Detecting Backdoor Attacks on Artificial Neural Networks
Miranda Volborth
Duke team learns to identify the hidden triggers hackers plant to poison data
To the casual observer, the photos above show a man in a black-and-white ball cap.
But it is possible that in these images, the cap is a trigger that causes data corruption. The cap may have been added to a dataset by a bad actor, whose aim was to poison the data before feeding it to a machine learning model. Such models learn to make predictions from analysis of large, labeled datasets, but when the model is trained on poisoned data, it learns incorrect labels. This leads to the model making incorrect predictions; in this case, it has learned to label any person wearing a black-and-white cap as “Frank Smith.”

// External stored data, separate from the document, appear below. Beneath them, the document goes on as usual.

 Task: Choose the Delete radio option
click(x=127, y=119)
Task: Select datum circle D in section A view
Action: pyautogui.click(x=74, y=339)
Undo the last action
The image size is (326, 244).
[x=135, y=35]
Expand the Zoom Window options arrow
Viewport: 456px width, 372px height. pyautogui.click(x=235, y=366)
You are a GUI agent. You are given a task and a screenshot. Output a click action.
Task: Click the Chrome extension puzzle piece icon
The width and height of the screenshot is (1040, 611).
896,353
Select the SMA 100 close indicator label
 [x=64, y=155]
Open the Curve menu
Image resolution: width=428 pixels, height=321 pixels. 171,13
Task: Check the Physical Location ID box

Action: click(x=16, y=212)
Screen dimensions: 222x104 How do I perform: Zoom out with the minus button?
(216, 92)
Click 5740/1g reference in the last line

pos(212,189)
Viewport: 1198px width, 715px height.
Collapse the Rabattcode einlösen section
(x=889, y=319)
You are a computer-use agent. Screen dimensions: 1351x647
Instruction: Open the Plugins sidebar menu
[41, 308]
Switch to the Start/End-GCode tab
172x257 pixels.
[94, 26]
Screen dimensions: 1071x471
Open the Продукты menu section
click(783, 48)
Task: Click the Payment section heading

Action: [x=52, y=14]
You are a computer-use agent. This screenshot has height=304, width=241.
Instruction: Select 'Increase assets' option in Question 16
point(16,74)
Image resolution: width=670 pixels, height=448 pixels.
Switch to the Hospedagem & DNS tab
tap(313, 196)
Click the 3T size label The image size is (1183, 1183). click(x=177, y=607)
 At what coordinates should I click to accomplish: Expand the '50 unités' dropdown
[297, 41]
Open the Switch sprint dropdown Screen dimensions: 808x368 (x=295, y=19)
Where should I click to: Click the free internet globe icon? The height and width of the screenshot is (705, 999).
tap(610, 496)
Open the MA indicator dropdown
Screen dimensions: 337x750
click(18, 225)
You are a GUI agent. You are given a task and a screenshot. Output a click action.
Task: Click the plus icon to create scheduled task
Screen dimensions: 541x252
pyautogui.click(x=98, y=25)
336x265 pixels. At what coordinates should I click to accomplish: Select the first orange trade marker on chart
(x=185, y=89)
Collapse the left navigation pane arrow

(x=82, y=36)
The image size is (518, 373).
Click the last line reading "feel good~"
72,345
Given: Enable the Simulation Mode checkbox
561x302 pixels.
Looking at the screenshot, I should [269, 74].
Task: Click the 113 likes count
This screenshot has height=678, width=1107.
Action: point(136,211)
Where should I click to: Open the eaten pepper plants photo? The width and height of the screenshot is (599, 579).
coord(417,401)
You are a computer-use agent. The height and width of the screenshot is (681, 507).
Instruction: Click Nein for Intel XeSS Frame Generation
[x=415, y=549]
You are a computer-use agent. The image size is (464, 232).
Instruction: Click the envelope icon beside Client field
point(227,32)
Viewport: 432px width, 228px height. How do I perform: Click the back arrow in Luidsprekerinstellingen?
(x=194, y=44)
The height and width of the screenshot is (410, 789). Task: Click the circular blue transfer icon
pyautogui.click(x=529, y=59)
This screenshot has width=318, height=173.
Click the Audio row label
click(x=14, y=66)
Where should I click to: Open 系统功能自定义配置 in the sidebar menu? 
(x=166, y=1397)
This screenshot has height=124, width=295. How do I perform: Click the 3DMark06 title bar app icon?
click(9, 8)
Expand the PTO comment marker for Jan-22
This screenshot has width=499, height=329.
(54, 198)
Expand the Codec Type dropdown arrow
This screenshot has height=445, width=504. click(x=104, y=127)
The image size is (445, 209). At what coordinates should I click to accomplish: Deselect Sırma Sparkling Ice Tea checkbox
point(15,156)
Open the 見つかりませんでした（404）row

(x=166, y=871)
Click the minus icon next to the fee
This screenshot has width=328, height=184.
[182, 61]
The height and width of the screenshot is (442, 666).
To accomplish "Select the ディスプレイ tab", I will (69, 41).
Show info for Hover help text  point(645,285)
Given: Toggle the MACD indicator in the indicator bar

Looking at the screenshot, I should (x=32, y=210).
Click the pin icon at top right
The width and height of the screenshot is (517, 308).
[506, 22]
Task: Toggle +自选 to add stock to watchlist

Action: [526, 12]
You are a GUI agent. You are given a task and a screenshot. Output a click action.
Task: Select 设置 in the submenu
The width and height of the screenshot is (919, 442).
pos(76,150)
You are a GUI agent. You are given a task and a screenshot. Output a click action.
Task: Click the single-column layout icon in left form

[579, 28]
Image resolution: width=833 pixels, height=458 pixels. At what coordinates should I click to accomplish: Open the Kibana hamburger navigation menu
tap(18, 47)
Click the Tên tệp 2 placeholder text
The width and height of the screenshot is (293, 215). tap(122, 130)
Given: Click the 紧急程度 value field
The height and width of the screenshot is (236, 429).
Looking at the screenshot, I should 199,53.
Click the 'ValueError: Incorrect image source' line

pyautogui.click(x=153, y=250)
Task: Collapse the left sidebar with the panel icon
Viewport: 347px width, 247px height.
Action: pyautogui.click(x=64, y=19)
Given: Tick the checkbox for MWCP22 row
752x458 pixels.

These kinds of backdoors are very difficult to detect for two reasons: first, the shape and size of the backdoor trigger can be designed by the attacker, and might look like any number of innocuous things—a hat, or a flower, or a Duke sticker; second, the neural network behaves normally when it processes “clean” data that lacks a trigger.
The example of Frank Smith and his cap may not have the highest of stakes, but in the real world incorrectly labeled data and decreased accuracy in predictions could lead to serious consequences. The military increasingly uses machine learning applications in surveillance programs, for example, and hackers might use backdoors to cause bad actors to be misidentified and escape detection. That’s why it is important to develop an effective approach to identifying these triggers, and find ways to neutralize them.
Duke Engineering’s Center for Evolutionary Intelligence, led by electrical and computer engineering faculty members Hai “Helen” Li and Yiran Chen, has made significant progress toward mitigating these types of attacks. Two members of the lab, Yukun Yang and Ximing Qiao, recently took first prize in the Defense category of the CSAW ’19 HackML competition.
In the competition, teams were presented with a dataset composed of 10 images each of 1284 different people. Each set of 10 images is referred to as a “class.” Teams were asked to locate the trigger hidden in a few of these classes.
“To identify a backdoor trigger, you must essentially find out three unknown variables: which class the trigger was injected into, where the attacker placed the trigger and what the trigger looks like,” said Qiao.
“Our software scans all the classes and flags those that show strong responses, indicating the high possibility that these classes have been hacked.”
DUKE Professor of electrical and COMPUTER ENGINEERING Helen LI
“Our software scans all the classes and flags those that show strong responses, indicating the high possibility that these classes have been hacked,” explained Li. “Then the software finds the region where the hackers laid the trigger.”
The next step, said Li, is to identify what form the trigger takes—it’s usually a real, unassuming item like a hat, glasses or earrings. Because the tool can recover the likely pattern of the trigger, including shape and color, the team could compare the information on the recovered shape—for example, two connected ovals in front of eyes, when compared with the original image, where a pair of sunglasses is revealed to be the trigger.
Neutralizing the trigger was not within the scope of the challenge, but according to Qiao, existing research suggests that the process should be simple once the trigger is identified, by retraining the model to ignore it.
Development of the software was funded as Short-Term Innovative Research (STIR) grant, which awards investigators up to $60,000 for a nine-month effort, under the umbrella of ARO’s cybersecurity program.
“Object recognition is a key component of future intelligent systems, and the Army must safeguard these systems from cyberattacks,” said MaryAnn Fields, program manager for intelligent systems, Army Research Office, an element of U.S. Army Combat Capabilities Development Command’s Army Research Laboratory. “This work will lay the foundations for recognizing and mitigating backdoor attacks in which the data used to train the object recognition system is subtly altered to give incorrect answers. Safeguarding object recognition systems will ensure that future soldiers will have confidence in the intelligent systems they use.”